Tantos foram os sinais que o mercado de venture capital já deu suas bênçãos à percepção de valor do Glorify. A startup obteve dois aportes de US$ 40 milhões (R$ 213 milhões): a primeira rodada se deu em dezembro de 2021, com investimentos liderados pela empresa de venture capital Andreesen Horowitz, com participação do SoftBank e até do clã de celebridades Kardashian e do cantor Michael Bublé. O segundo aporte de US$ 40 milhões ocorreu em março deste ano, com nova entrada do Softbank.

Se há um país ao qual o Glorify é grato, é o Brasil. Só neste ano, a empresa comemorou a chegada de 4 milhões de usuários brasileiros, entre quem o consome de forma gratuita e quem paga o plano mensal (R$ 12,49) ou o anual (R$ 149,90). Hoje, cerca de 5 milhões de usuários são brasileiros, de acordo com a empresa.

"O Brasil é um país muito importante para nós, uma população incrível, com uma incrível penetração no mercado cristão. Vemos um enorme crescimento no Brasil, por isso estamos muito animados para continuar investindo", afirma Costa. Segundo a startup, 54% dos usuários utilizam o app entre 6 e 7 vezes por semana.

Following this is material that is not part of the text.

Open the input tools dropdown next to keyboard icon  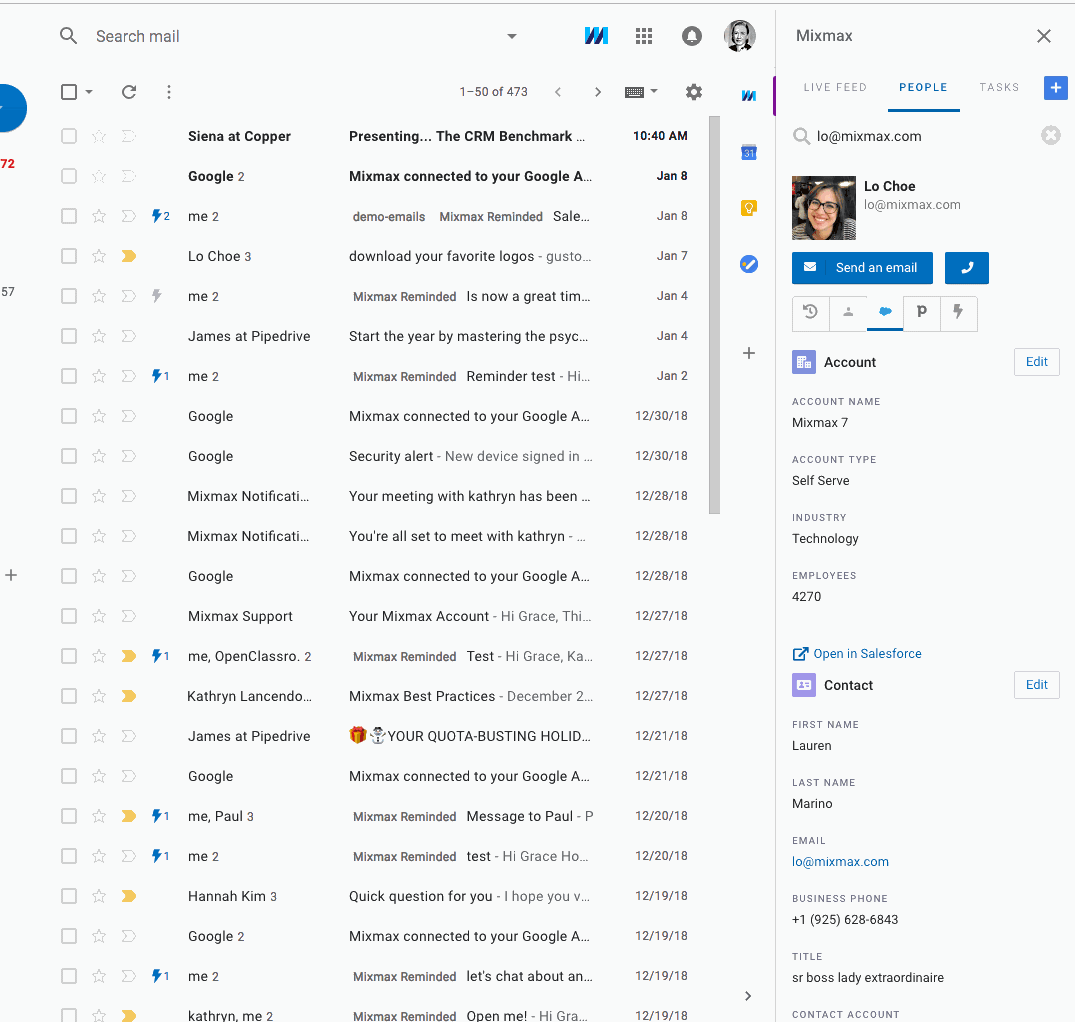(x=652, y=91)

Para quem se importa com qual tradução da "Bíblia" está lendo, a versão em português oferece trechos bíblicos extraídos apenas da Nova Versão Internacional (NVI), uma edição consagrada entre várias denominações do público evangélico por sua clareza e boa sonoridade. Já em inglês, o Glorify conta com outras duas traduções, além da própria NVI.

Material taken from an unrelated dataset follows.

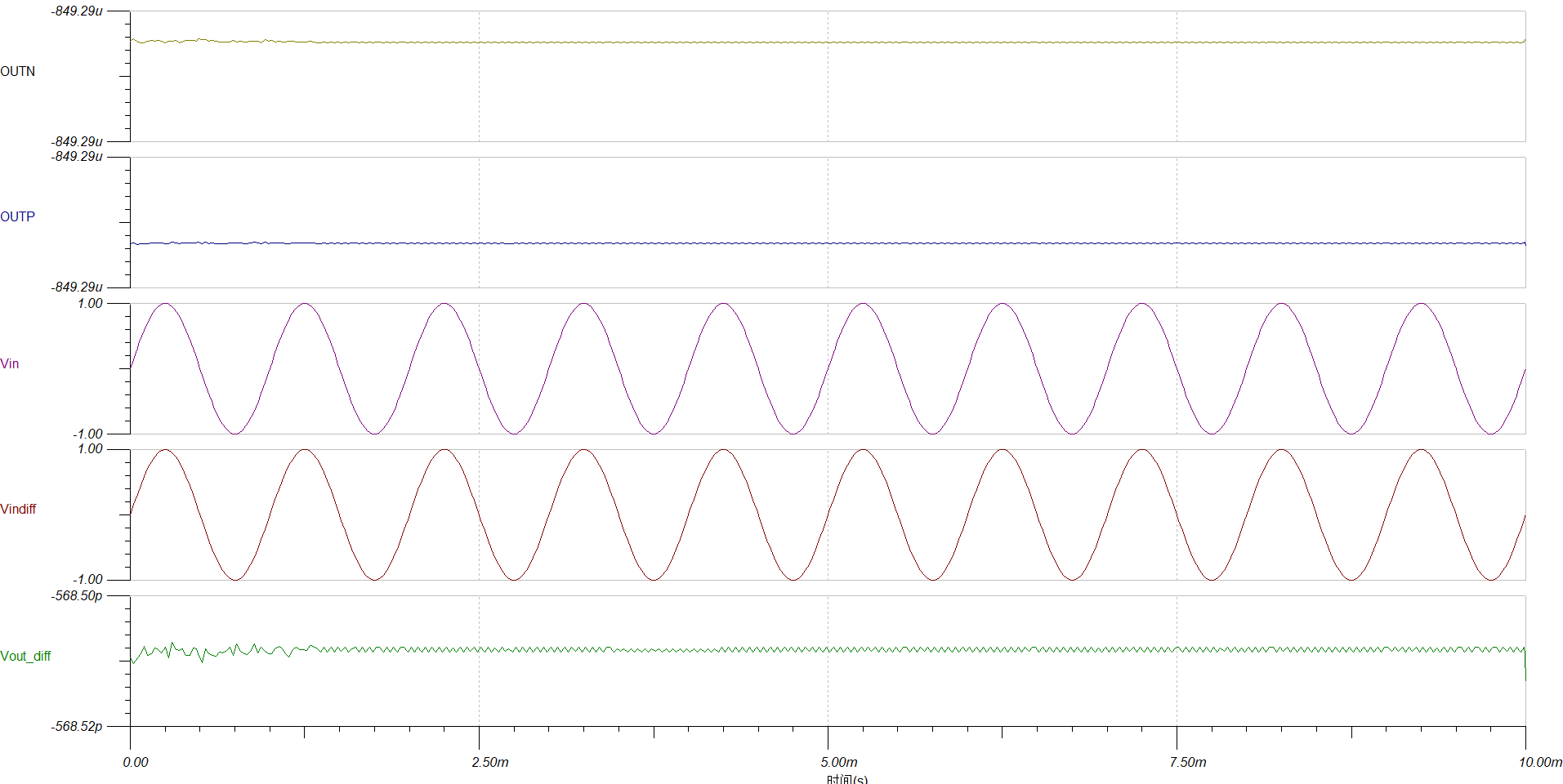Screen dimensions: 1563x784
Task: Click the first peak of the Vin sine wave
Action: (x=166, y=305)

Mas é na abordagem da música que o Glorify revela sua maior brasilidade. No serviço pago, além de narração da leitura do dia, "adoração diária completa" e acesso a conteúdo exclusivo, também funciona um streaming musical de bem-estar. Parte da estratégia de divulgação do app já envolveu patrocínio de festivais musicais online e a criação de um podcast, apresentado pela cantora e compositora gospel Lu Alone.

Mas há desafios. Como se manter amplo o suficiente sem soar muito identificado com alguma denominação cristã específica, o que poderia afugentar outros fiéis?

"Esta é uma das coisas mais difíceis quando você embarca no que estamos fazendo, e é um dos nossos pontos fortes: construir algo sem denominação e sem política, com conteúdo independentemente da igreja ou afiliação", afirma Costa. Segundo ele, o Glorify formou um conselho teológico com pessoas de diferentes origens e habilidades, a fim de poder ajudar a empresa a criar "algo neutro". "Estruturamos tudo para cristãos, não pretendemos ter uma opinião. Temos PhDs e muita gente engajada para nos ajudar a criar o melhor conteúdo neutro possível."

Um exemplo dessa neutralidade é a preferência por imagens da natureza e paisagens serenas em vez de iconografia tipicamente cristã —não se veem cruzes no aplicativo, por exemplo. Como a presença de santos católicos desagradaria evangélicos, as citações que surgem vêm principalmente de autores modernos, como coaches e pastores evangélicos americanos.

"Acho que acabamos de começar. O setor da fé ainda tem uma longa jornada, muitos anos pela frente, com muitos produtos a serem desenvolvidos. Ele apenas começou." Indagado pela Folha se projeta a transformação do Glorify como meio de pagamento, ambição comum nas startups da attention economy, Costa não descarta a aplicação entre as igrejas e seus fiéis.

"A filantropia, as causas de doação e as instituições de caridade são muito importantes para os cristãos, e se o Glorify puder ajudá-los, será um passo à frente."